# Copier des photos



## robotkid (5 Août 2012)

Bonjour,

Je suis un nouveau possesseur d'iPad, et je tâte un peu en découvrant ce qui possible ou pas de faire dessus.
Voilà mon dernier problème:
Généralement, je copie des photos sur internet et les mets dans un fichier dédié quand je surfe pour mon mac.
Est-il possible de faire la même chose sur un iPad (et si oui, pouvoir ensuite le transférer sur mon mac? via dropbox..? autre méthode?).

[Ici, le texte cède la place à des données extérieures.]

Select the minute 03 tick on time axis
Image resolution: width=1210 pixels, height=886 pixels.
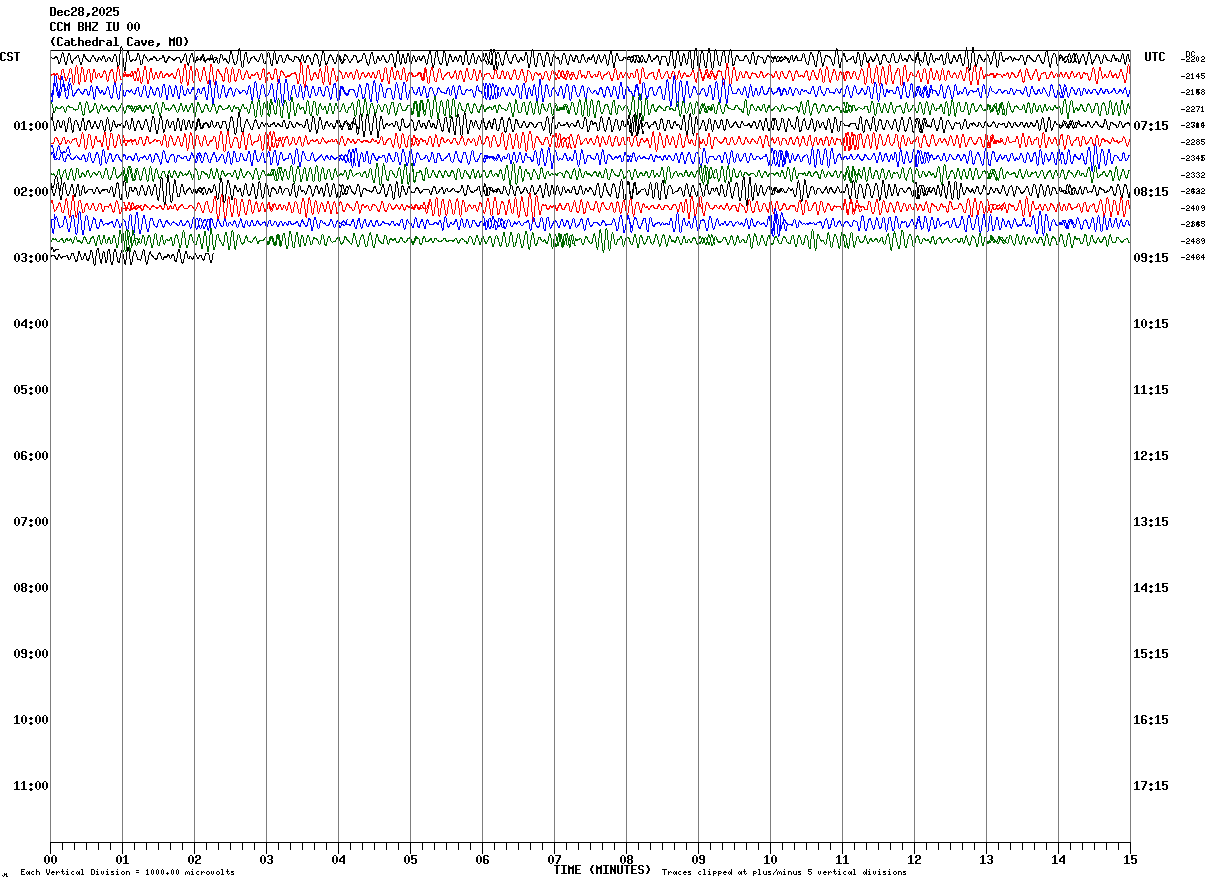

Merci à tous pour vos réponses, idées et suggestions


----------



## robotkid (5 Août 2012)

Ibaby a dit:


> Si tu veux copier des photos sur le web avec l'iPad, un appui long sur la photo puis _Enregistrer l'image_. Ensuite, pour le retrouver sur le Mac (ou sur l'iPhone), active le _Flux de photos_. Par contre impossible sur l'iPad d'enregistrer les photos dans un dossier, mais dans un album dans Photos éventuellement.



OK, merci Ibaby 
Au pire, je synchroniserais toutes les photos qui se trouvent ds mon Flux de photos via iTunes en connectant mon iPad à mon mac 
Merci encore!


----------